● EXERCISE REQUIREMENTS
Copy out the material line for line, starting at the line that contains "How do I perform: Open" and ending after the line that contains "Viewport: 1078px width, 547px". Leave the pictures out of your copy.

● RECORDS FOR THIS TASK
-- START --

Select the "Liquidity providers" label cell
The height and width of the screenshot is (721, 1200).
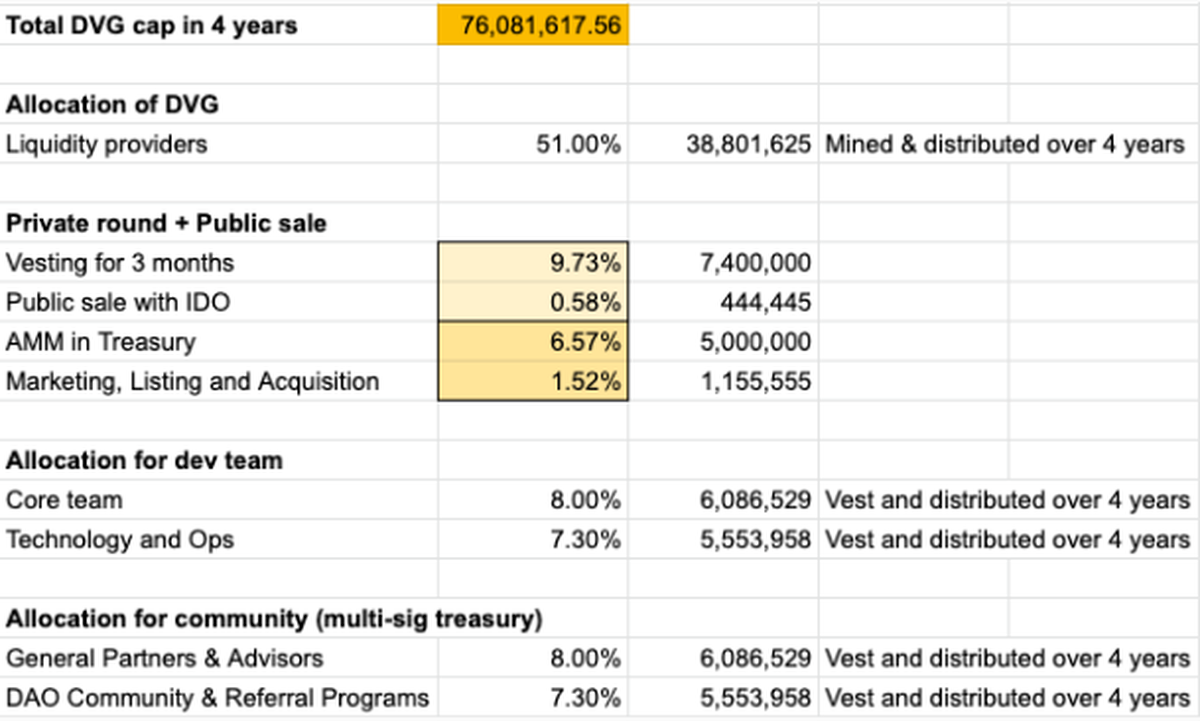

-- END --
-- START --

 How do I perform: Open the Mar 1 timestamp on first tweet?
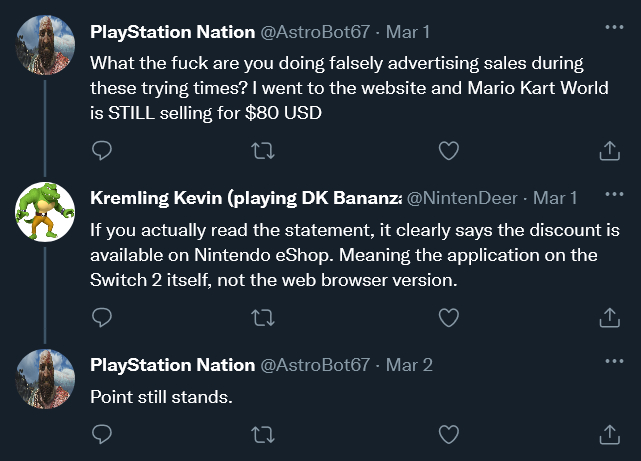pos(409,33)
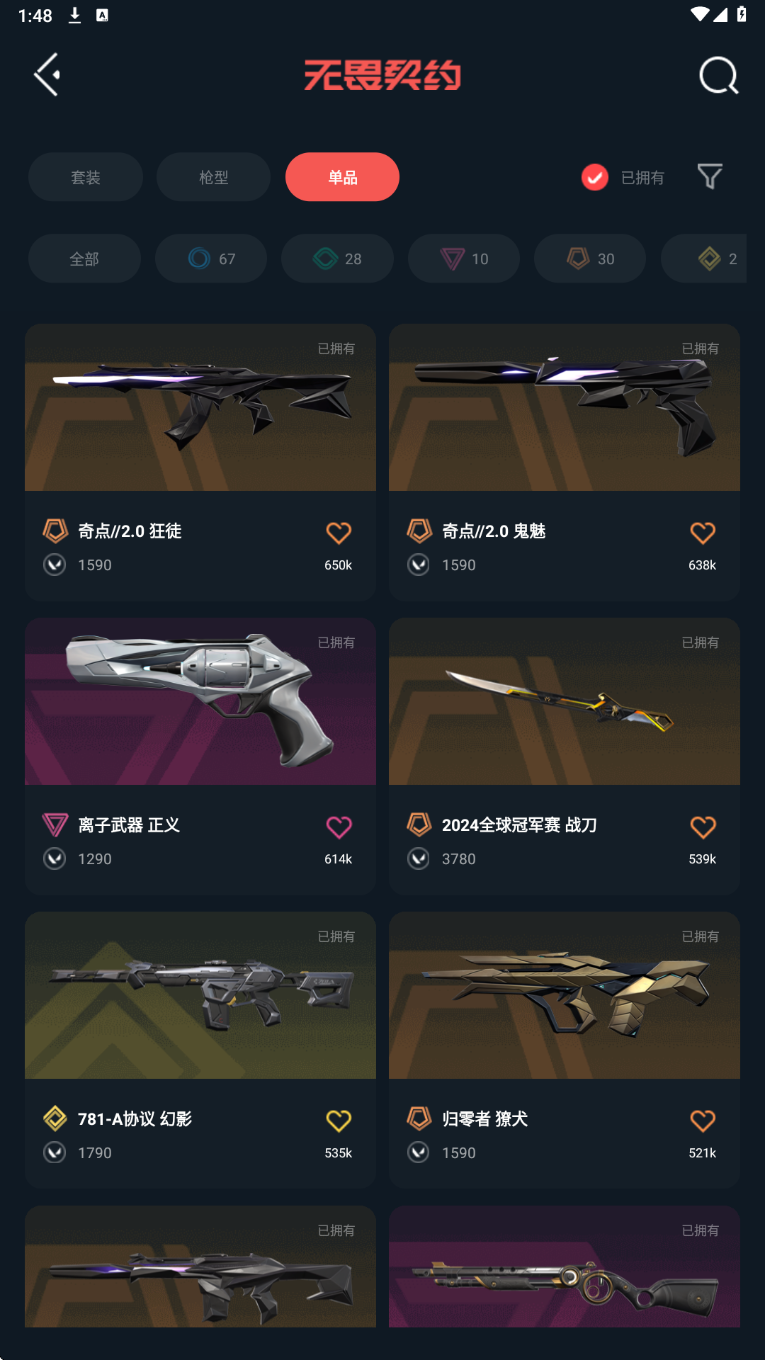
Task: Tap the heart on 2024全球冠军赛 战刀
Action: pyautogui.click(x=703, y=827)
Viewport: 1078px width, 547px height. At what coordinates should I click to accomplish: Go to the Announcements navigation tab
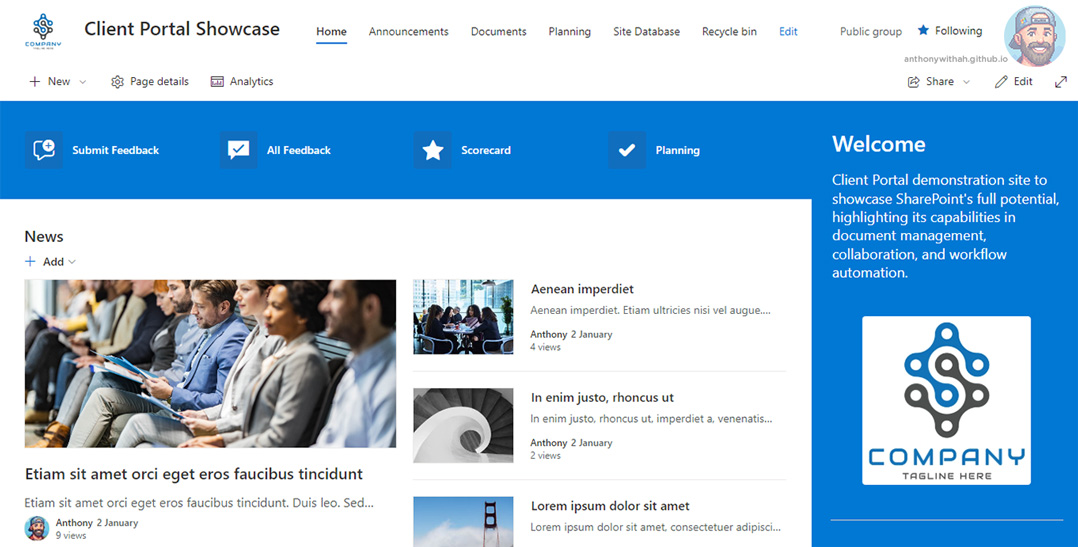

-- END --
-- START --

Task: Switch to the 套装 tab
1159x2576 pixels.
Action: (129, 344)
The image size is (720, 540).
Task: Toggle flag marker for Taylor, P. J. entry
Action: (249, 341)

-- END --

● ANSWER FOR THE TASK
 How do I perform: Open the Mar 1 timestamp on first tweet?
pos(409,33)
Task: Tap the heart on 2024全球冠军赛 战刀
Action: pyautogui.click(x=703, y=827)
Viewport: 1078px width, 547px height. At what coordinates should I click to accomplish: Go to the Announcements navigation tab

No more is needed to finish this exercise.